In the aftermath of the 2024 elections, the cryptocurrency sector has emerged as a significant force in American politics, wielding unprecedented influence that raises concerns about its impact on consumers and the broader financial system. From modest beginnings a decade ago, the cryptocurrency market has expanded to a valuation exceeding $3 trillion, gaining political allies in Congress and the White House, including President-elect Donald Trump.
Three major cryptocurrency-focused political action committees (PACs) invested over $250 million during this election cycle, targeting both competitive and non-competitive races to secure a favorable legislative landscape. The result is a Congress with over 270 pro-crypto lawmakers in the House of Representatives and a Senate where crypto-friendly voices hold a majority. This legislative shift positions the industry to influence regulatory decisions that could reshape its integration into mainstream finance.
The Regulatory Crossroads
The crypto sector’s political allies are poised to advocate for deregulation under the pretext of fostering innovation and market maturity. However, experts warn that this approach could erode consumer protections, reduce oversight, and potentially destabilize financial markets by integrating a highly volatile and under-regulated industry into traditional systems. Such risks are underscored by the industry’s troubled track record, including high-profile collapses of crypto exchanges in 2022 and subsequent losses of consumer funds.
Despite these challenges, the 2024 election results reflect the industry’s ability to leverage vast financial resources to shape political outcomes. Crypto firms strategically supported candidates across party lines, ensuring bipartisan backing for their legislative priorities. This investment has set the stage for regulatory debates likely to favor the industry.

A New Era of Political Influence
The pro-crypto legislative environment extends to the incoming administration. Trump’s transition team includes figures with deep ties to the industry, such as Elon Musk, Vice President-elect J.D. Vance, and Howard Lutnick, the nominee for Commerce Secretary. Their alignment with the industry suggests a favorable stance on crypto regulation, with potential changes to oversight agencies like the Securities and Exchange Commission (SEC) and the Commodity Futures Trading Commission (CFTC).
The industry’s significant financial contributions have also cemented its influence within Congress.

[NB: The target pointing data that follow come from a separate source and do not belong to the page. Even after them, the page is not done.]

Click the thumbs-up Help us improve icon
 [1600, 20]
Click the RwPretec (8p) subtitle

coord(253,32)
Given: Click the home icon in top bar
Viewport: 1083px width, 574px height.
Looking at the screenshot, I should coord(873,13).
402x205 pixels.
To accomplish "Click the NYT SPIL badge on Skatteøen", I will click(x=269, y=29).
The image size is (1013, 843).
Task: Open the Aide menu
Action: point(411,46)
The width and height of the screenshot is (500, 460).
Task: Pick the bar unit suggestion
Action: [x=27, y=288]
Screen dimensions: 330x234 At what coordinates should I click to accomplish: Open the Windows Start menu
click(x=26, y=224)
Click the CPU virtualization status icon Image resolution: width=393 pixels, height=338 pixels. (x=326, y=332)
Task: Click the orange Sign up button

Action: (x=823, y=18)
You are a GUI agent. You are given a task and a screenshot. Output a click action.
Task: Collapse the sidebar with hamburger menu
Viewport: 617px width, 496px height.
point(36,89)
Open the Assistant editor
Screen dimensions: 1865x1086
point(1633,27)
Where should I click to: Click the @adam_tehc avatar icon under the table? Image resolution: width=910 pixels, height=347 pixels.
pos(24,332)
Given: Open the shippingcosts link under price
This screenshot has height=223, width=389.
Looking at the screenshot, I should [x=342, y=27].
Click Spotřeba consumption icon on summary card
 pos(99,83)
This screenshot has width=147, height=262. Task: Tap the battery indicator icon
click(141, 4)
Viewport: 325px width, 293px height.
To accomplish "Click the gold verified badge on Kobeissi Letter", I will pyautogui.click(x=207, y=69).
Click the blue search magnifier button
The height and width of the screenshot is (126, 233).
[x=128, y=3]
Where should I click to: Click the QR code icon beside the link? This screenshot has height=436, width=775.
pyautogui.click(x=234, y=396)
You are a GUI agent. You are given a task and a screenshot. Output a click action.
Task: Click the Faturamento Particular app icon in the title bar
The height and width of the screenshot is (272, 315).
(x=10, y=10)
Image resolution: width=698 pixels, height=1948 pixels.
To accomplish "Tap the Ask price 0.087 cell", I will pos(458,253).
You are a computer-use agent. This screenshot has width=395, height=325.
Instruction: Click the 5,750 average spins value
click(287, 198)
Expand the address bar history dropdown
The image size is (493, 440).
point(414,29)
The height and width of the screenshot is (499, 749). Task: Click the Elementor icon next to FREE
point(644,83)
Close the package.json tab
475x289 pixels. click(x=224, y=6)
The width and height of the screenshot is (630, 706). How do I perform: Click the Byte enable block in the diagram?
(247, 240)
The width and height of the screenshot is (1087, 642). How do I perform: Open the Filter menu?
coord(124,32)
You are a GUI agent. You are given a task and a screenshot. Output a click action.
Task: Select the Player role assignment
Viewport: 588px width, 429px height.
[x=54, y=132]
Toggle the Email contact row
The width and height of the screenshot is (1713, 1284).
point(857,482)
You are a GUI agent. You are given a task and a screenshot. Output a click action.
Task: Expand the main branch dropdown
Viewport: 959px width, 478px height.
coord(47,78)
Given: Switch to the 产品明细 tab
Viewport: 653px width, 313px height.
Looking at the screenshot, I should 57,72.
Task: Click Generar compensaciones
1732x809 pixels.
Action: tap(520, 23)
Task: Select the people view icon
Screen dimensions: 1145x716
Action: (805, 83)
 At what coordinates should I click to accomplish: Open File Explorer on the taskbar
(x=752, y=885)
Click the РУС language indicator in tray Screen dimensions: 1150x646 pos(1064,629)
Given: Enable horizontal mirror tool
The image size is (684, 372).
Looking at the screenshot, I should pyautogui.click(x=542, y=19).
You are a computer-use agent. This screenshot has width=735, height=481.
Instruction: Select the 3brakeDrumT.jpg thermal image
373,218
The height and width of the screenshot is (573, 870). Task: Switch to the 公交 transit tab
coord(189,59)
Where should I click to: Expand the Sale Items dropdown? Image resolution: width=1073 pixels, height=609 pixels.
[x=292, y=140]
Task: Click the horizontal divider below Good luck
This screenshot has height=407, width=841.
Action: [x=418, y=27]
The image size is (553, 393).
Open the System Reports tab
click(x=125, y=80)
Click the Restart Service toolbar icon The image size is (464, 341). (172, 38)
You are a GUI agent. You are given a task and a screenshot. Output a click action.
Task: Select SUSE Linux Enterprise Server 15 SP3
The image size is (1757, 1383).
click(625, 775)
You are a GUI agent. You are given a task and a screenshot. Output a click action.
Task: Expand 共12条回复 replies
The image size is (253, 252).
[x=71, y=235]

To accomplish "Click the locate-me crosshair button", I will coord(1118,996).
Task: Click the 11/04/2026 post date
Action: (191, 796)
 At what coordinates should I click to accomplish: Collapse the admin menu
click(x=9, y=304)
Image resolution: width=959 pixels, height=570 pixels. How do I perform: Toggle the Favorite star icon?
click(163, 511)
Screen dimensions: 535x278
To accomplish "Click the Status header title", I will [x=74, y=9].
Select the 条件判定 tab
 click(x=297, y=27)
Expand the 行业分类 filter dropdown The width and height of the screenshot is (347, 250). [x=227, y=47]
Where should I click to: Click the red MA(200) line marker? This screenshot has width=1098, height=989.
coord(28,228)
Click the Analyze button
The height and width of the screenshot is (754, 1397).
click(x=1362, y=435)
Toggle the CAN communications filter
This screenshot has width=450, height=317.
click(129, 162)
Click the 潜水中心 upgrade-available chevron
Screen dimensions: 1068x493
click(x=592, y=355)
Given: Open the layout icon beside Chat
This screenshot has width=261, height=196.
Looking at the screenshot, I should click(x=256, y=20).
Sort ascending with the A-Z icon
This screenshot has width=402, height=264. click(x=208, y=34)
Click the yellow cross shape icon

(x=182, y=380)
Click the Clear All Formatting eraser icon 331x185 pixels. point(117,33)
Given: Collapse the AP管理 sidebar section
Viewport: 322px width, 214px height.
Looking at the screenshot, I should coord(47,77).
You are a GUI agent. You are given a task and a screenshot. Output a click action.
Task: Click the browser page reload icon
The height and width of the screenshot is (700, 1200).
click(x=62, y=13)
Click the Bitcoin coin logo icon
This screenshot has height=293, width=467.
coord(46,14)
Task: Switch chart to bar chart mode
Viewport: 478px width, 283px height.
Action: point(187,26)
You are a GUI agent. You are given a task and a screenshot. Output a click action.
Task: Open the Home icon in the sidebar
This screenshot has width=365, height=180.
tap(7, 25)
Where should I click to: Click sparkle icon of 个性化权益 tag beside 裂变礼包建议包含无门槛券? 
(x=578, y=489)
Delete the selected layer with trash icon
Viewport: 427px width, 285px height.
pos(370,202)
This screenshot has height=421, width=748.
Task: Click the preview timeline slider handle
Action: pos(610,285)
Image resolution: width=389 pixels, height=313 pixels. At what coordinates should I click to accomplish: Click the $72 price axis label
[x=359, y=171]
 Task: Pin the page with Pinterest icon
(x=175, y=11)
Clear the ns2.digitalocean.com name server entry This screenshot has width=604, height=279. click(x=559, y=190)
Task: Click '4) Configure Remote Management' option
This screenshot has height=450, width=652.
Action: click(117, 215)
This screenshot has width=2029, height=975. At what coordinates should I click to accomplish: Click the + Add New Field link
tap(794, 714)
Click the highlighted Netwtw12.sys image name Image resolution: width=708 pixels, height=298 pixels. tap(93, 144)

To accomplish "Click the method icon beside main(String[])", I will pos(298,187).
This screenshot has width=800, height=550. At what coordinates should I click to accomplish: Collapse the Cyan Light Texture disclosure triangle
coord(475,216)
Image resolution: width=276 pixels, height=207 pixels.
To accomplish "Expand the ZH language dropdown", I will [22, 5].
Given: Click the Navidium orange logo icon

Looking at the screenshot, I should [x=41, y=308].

For example, the Ohio Senate race, one of the most expensive in history, resulted in the defeat of Sherrod Brown, a vocal critic of crypto, who chaired the Senate Banking Committee. His replacement, Bernie Moreno, is a known advocate for cryptocurrencies and blockchain technology, reflecting the industry’s ability to reshape key oversight bodies.

Public Skepticism vs. Political Clout
While the crypto sector has gained political traction, public confidence in the industry remains low. Surveys reveal that a majority of Americans question the safety and reliability of crypto investments. Yet, through strategic campaign financing and indirect messaging, crypto advocates have successfully bypassed public skepticism to achieve legislative wins.
The “crypto triad” of PACs—Fairshake, Protect Progress, and Defend American Jobs—played a pivotal role in this strategy. These groups funneled millions into campaigns, often through generic messaging that obscured their crypto agenda. The strategy has proven effective in swaying lawmakers and securing favorable outcomes for the industry.
Challenges Ahead
The industry’s influence is expected to shape regulatory discussions in agencies like the SEC and CFTC. While the SEC, under its current chair Gary Gensler, has aggressively pursued enforcement actions against crypto firms, the industry is lobbying for a shift in oversight to the smaller, less-resourced CFTC. Such a move could significantly weaken regulatory scrutiny, benefiting the industry but increasing risks for consumers and investors.
The potential consequences of these policy shifts are far-reaching. If the crypto market experiences another significant downturn, the ripple effects could impact not just investors but also the stability of traditional financial systems. Consumer advocacy groups warn that the industry’s push for deregulation prioritizes profits for a few at the expense of broader financial security.

The ascent of the cryptocurrency industry exemplifies the unchecked growth of capitalism, where financial innovation often serves to entrench existing power structures rather than dismantle them. Despite being marketed as a tool for financial liberation and decentralization, cryptocurrencies largely operate within—and for the benefit of—the capitalist framework. They allow the wealthy elite to further consolidate their wealth, evade regulations, and exploit loopholes under the guise of innovation. This dynamic exacerbates inequality, offering speculative opportunities for the few while exposing ordinary consumers to heightened risks and instability.
The massive financial influence exerted by the crypto industry in shaping policy underscores its role as a mechanism to reinforce the privilege of the affluent. By pouring vast sums into political campaigns, it ensures that legislation and regulatory frameworks prioritize corporate profits over public welfare. Rather than democratizing finance, cryptocurrencies risk becoming another instrument of exclusion, deepening the divide between the rich and the working class. In this light, the rise of cryptocurrency represents not a break from the capitalist world order, but its natural evolution—one that further entrenches wealth in the hands of the few while leaving the many to bear the consequences of its volatility and lack of accountability.